- _Instructions for the task_
From the appellate court opinion below, extract the stretch from "The length of" through "Trial Court’s decision." word for word.

- _Reading passage_
The Arkansas Court of Appeals has, on two occasions, dealt with the definition of “qualified witness” as the term is used in Rule 803(6). In Cates v. State, 267 Ark. 726, 589 S.W.2d 598 (Ark. App. 1979), a former loan officer of a bank was found qualified to sponsor a customer account record. The Court of Appeals stated the officer’s familiarity with the account, in addition to his prior employment at the bank, qualified him as a witness within the meaning of Rule 803(6). A trial judge has wide discretion in determining the qualification of witnesses and the admissibility of evidence.
Again in Wildwood Contractors v. Thompson-Holloway Real Estate Agency, 17 Ark. App. 169, 705 S.W.2d 897 (1986), it was held that a witness sponsoring business records need not have knowledge of the actual creation of the document. The personal knowledge of the sponsoring witness regarding preparation of the business record goes to the weight rather than the admissibility of the evidence. See also McCormick on Evidence, § 292 (4th ed. 1991) (stating anyone with the necessary knowledge is qualified; there is no requirement that a sponsoring witness have firsthand knowledge of the matter reported or actually have prepared the report or observed its preparation).
The length of Anhalt’s prior employment at SSI, coupled with his knowledge of how the work records were maintained, qualified him as a witness under Rule 803(6). We find no abuse of discretion in the Trial Court’s decision.
3. New trial
The last argument is that the Trial Court erred by refusing to grant a new trial because defense counsel was ineffective. Although the theory presented at trial was that no rape occurred, Mitchael argues his counsel was ineffective for failing to investigate the victim’s biological father, brother, and other male relatives for having raped the victim. He also argues his counsel was ineffective for not showing the pornographic movie to the jury and by not investigating his work records prior to trial.
To prevail on a claim of ineffective assistance of counsel, it must be shown first that counsel’s performance was deficient. This requires showing that counsel made errors so serious that counsel was not functioning as the “counsel” guaranteed by the Sixth Amendment. Second, it must be shown that the deficient performance prejudiced the defense, which requires showing that counsel’s errors were so serious as to deprive the defendant of a fair trial, and there is a reasonable probability that, but for counsel’s errors, the factfinder would have had a reasonable doubt respecting guilt. Vick v. State, 301 Ark. 296, 783 S.W.2d 365 (1990), citing Strickland v. Washington, 466 U.S. 668 (1984).

- _Entries provided_
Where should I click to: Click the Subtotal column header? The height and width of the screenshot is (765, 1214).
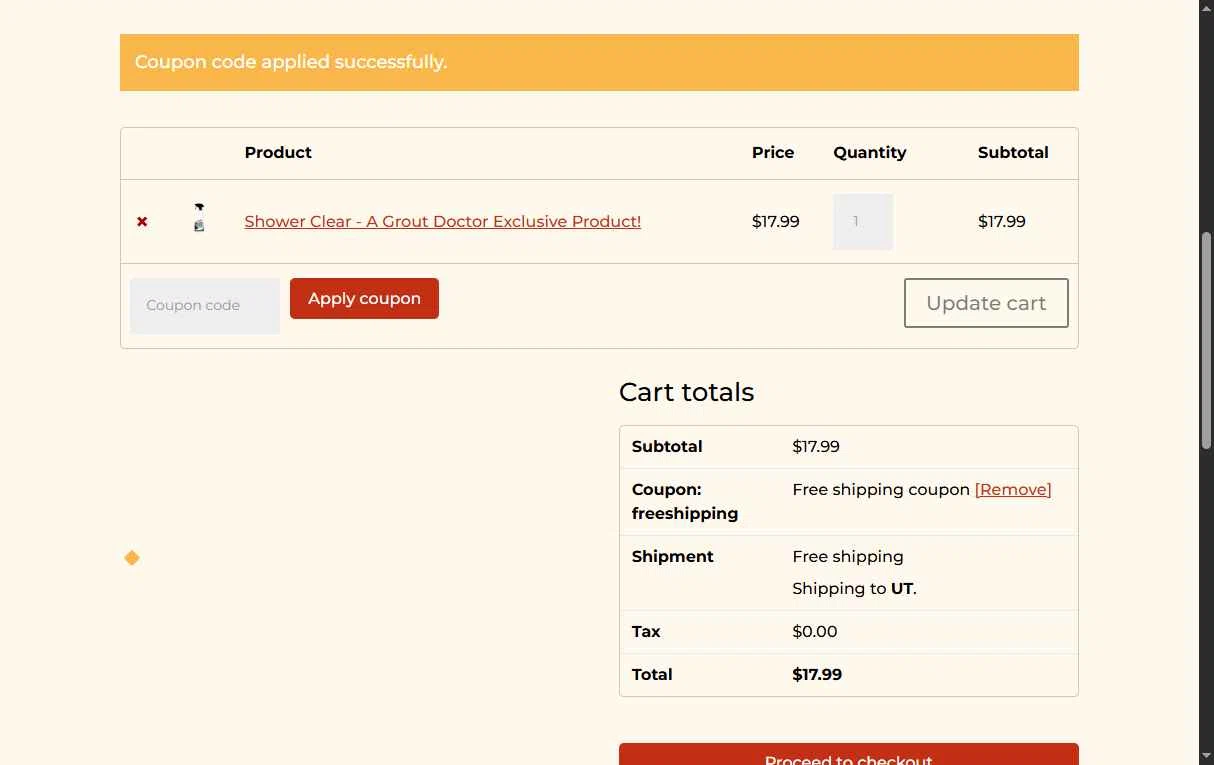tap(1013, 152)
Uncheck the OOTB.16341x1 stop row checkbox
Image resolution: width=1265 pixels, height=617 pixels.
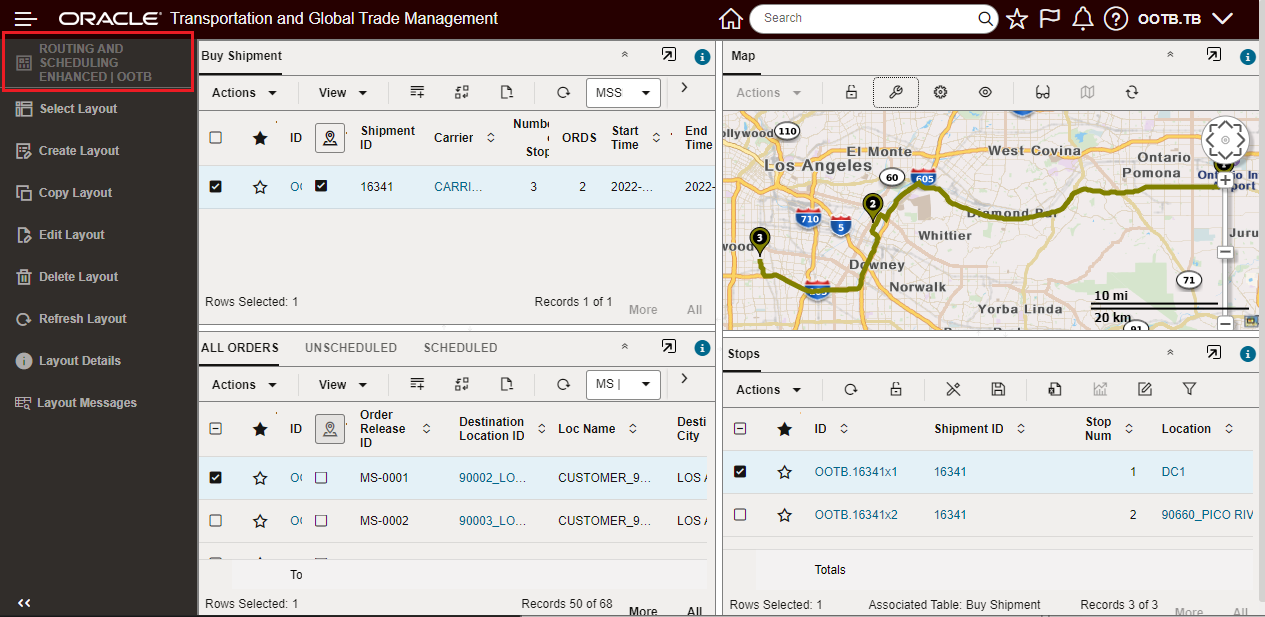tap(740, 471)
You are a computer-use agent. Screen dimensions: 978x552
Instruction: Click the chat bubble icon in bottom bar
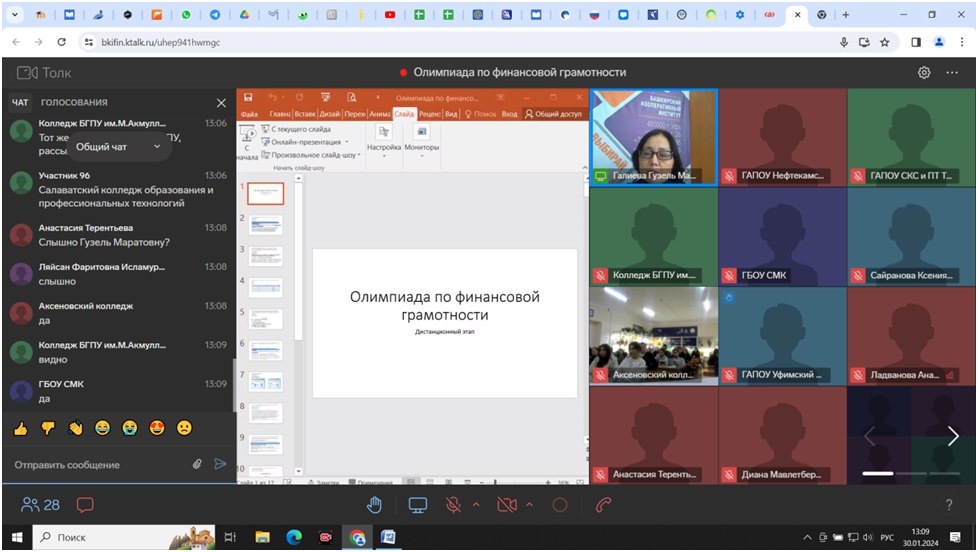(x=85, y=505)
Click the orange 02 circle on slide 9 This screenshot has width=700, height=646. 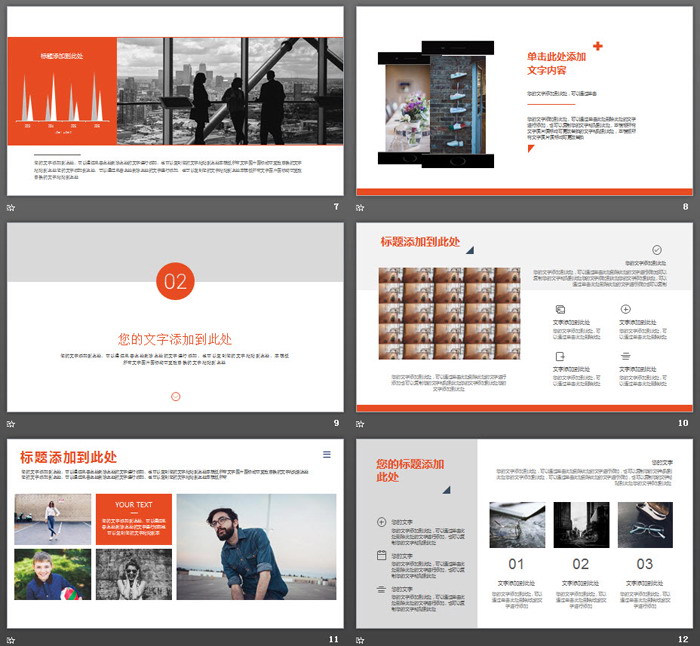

- _Exercise response_
The length of Anhalt’s prior employment at SSI, coupled with his knowledge of how the work records were maintained, qualified him as a witness under Rule 803(6). We find no abuse of discretion in the Trial Court’s decision.